### Task to carry out
Copy each of the following items word for word.

┄┄┄┄┄┄┄┄┄┄

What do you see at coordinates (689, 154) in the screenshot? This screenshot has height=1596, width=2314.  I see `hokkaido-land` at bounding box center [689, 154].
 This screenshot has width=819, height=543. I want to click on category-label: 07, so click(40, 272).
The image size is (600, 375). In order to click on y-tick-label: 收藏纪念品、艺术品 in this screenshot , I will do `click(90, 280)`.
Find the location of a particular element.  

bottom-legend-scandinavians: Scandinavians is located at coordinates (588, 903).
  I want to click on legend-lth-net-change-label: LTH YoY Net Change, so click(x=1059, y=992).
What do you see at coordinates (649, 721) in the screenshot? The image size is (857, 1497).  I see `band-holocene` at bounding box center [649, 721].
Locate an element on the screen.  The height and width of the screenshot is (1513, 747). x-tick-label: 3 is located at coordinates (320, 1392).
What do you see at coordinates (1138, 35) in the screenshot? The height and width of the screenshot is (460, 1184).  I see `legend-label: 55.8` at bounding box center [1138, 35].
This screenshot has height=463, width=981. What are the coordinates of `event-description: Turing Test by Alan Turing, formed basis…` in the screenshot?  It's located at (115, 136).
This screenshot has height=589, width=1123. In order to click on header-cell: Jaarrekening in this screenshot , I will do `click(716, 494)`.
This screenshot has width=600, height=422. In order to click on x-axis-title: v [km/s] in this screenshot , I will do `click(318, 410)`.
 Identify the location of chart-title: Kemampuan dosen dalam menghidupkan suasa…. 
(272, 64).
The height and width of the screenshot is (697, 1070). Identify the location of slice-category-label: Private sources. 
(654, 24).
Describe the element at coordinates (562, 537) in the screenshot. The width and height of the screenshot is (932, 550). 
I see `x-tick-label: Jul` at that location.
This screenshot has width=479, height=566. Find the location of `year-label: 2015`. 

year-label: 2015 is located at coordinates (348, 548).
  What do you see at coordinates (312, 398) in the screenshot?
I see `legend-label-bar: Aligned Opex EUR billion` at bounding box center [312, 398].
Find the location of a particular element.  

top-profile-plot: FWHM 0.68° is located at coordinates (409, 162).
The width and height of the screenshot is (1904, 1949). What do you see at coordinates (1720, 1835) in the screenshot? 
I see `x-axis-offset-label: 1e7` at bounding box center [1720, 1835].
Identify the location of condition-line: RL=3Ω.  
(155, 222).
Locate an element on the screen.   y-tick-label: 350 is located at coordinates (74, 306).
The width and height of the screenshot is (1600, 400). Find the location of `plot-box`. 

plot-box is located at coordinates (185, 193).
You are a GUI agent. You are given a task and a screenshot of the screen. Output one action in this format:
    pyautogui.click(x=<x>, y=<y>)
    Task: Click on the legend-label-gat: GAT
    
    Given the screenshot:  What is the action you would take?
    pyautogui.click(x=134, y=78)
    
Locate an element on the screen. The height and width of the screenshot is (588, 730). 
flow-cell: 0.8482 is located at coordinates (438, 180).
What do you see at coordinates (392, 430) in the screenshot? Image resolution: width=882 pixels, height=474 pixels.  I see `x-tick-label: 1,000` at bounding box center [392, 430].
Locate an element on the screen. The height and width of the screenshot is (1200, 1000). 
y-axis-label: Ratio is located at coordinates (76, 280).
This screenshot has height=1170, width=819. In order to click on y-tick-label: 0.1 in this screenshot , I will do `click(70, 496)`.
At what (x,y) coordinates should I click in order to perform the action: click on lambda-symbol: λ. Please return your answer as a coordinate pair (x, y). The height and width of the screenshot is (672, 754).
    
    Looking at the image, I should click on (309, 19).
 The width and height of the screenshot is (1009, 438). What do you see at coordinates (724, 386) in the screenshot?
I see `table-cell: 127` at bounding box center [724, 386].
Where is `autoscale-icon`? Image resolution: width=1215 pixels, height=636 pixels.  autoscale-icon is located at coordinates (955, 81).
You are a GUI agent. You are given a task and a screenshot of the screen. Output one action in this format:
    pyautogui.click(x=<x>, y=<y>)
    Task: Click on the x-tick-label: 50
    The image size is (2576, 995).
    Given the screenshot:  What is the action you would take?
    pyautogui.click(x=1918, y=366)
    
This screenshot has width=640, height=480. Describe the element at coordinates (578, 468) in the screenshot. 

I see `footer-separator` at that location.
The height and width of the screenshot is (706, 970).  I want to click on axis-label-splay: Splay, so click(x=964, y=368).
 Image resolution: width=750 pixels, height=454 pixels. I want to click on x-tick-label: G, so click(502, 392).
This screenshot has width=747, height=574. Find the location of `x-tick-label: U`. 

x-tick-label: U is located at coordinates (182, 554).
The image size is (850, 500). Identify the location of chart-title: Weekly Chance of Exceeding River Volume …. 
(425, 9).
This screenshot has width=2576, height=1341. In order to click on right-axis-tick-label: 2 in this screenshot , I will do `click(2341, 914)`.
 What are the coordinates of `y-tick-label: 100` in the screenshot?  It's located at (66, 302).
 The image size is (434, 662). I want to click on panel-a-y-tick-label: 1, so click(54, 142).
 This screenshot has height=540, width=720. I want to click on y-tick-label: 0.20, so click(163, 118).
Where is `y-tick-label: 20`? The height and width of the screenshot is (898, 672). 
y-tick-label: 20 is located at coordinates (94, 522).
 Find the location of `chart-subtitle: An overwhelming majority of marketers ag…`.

┄┄┄┄┄┄┄┄┄┄

### Result of this task
What do you see at coordinates (689, 154) in the screenshot? This screenshot has height=1596, width=2314.  I see `hokkaido-land` at bounding box center [689, 154].
 This screenshot has width=819, height=543. I want to click on category-label: 07, so click(40, 272).
The image size is (600, 375). In order to click on y-tick-label: 收藏纪念品、艺术品 in this screenshot , I will do `click(90, 280)`.
Find the location of a particular element.  

bottom-legend-scandinavians: Scandinavians is located at coordinates (588, 903).
  I want to click on legend-lth-net-change-label: LTH YoY Net Change, so click(x=1059, y=992).
What do you see at coordinates (649, 721) in the screenshot? The image size is (857, 1497).  I see `band-holocene` at bounding box center [649, 721].
Locate an element on the screen.  The height and width of the screenshot is (1513, 747). x-tick-label: 3 is located at coordinates (320, 1392).
What do you see at coordinates (1138, 35) in the screenshot? The height and width of the screenshot is (460, 1184).  I see `legend-label: 55.8` at bounding box center [1138, 35].
This screenshot has height=463, width=981. What are the coordinates of `event-description: Turing Test by Alan Turing, formed basis…` in the screenshot?  It's located at (115, 136).
This screenshot has height=589, width=1123. In order to click on header-cell: Jaarrekening in this screenshot , I will do `click(716, 494)`.
This screenshot has width=600, height=422. In order to click on x-axis-title: v [km/s] in this screenshot , I will do `click(318, 410)`.
 Identify the location of chart-title: Kemampuan dosen dalam menghidupkan suasa…. 
(272, 64).
The height and width of the screenshot is (697, 1070). Identify the location of slice-category-label: Private sources. 
(654, 24).
Describe the element at coordinates (562, 537) in the screenshot. The width and height of the screenshot is (932, 550). 
I see `x-tick-label: Jul` at that location.
This screenshot has width=479, height=566. Find the location of `year-label: 2015`. 

year-label: 2015 is located at coordinates (348, 548).
  What do you see at coordinates (312, 398) in the screenshot?
I see `legend-label-bar: Aligned Opex EUR billion` at bounding box center [312, 398].
Find the location of a particular element.  

top-profile-plot: FWHM 0.68° is located at coordinates (409, 162).
The width and height of the screenshot is (1904, 1949). What do you see at coordinates (1720, 1835) in the screenshot? 
I see `x-axis-offset-label: 1e7` at bounding box center [1720, 1835].
Identify the location of condition-line: RL=3Ω.  
(155, 222).
Locate an element on the screen.   y-tick-label: 350 is located at coordinates (74, 306).
The width and height of the screenshot is (1600, 400). Find the location of `plot-box`. 

plot-box is located at coordinates (185, 193).
You are a GUI agent. You are given a task and a screenshot of the screen. Output one action in this format:
    pyautogui.click(x=<x>, y=<y>)
    Task: Click on the legend-label-gat: GAT
    
    Given the screenshot:  What is the action you would take?
    pyautogui.click(x=134, y=78)
    
Locate an element on the screen. The height and width of the screenshot is (588, 730). 
flow-cell: 0.8482 is located at coordinates (438, 180).
What do you see at coordinates (392, 430) in the screenshot? Image resolution: width=882 pixels, height=474 pixels.  I see `x-tick-label: 1,000` at bounding box center [392, 430].
Locate an element on the screen. The height and width of the screenshot is (1200, 1000). 
y-axis-label: Ratio is located at coordinates (76, 280).
This screenshot has height=1170, width=819. In order to click on y-tick-label: 0.1 in this screenshot , I will do `click(70, 496)`.
At what (x,y) coordinates should I click in order to perform the action: click on lambda-symbol: λ. Please return your answer as a coordinate pair (x, y). The height and width of the screenshot is (672, 754).
    
    Looking at the image, I should click on (309, 19).
 The width and height of the screenshot is (1009, 438). What do you see at coordinates (724, 386) in the screenshot?
I see `table-cell: 127` at bounding box center [724, 386].
Where is `autoscale-icon`? Image resolution: width=1215 pixels, height=636 pixels.  autoscale-icon is located at coordinates (955, 81).
You are a GUI agent. You are given a task and a screenshot of the screen. Output one action in this format:
    pyautogui.click(x=<x>, y=<y>)
    Task: Click on the x-tick-label: 50
    The image size is (2576, 995).
    Given the screenshot:  What is the action you would take?
    pyautogui.click(x=1918, y=366)
    
This screenshot has width=640, height=480. Describe the element at coordinates (578, 468) in the screenshot. 

I see `footer-separator` at that location.
The height and width of the screenshot is (706, 970).  I want to click on axis-label-splay: Splay, so click(x=964, y=368).
 Image resolution: width=750 pixels, height=454 pixels. I want to click on x-tick-label: G, so click(502, 392).
This screenshot has width=747, height=574. Find the location of `x-tick-label: U`. 

x-tick-label: U is located at coordinates (182, 554).
The image size is (850, 500). Identify the location of chart-title: Weekly Chance of Exceeding River Volume …. 
(425, 9).
This screenshot has width=2576, height=1341. In order to click on right-axis-tick-label: 2 in this screenshot , I will do `click(2341, 914)`.
 What are the coordinates of `y-tick-label: 100` in the screenshot?  It's located at (66, 302).
 The image size is (434, 662). I want to click on panel-a-y-tick-label: 1, so click(54, 142).
 This screenshot has height=540, width=720. I want to click on y-tick-label: 0.20, so click(163, 118).
Where is `y-tick-label: 20`? The height and width of the screenshot is (898, 672). 
y-tick-label: 20 is located at coordinates (94, 522).
 Find the location of `chart-subtitle: An overwhelming majority of marketers ag…`.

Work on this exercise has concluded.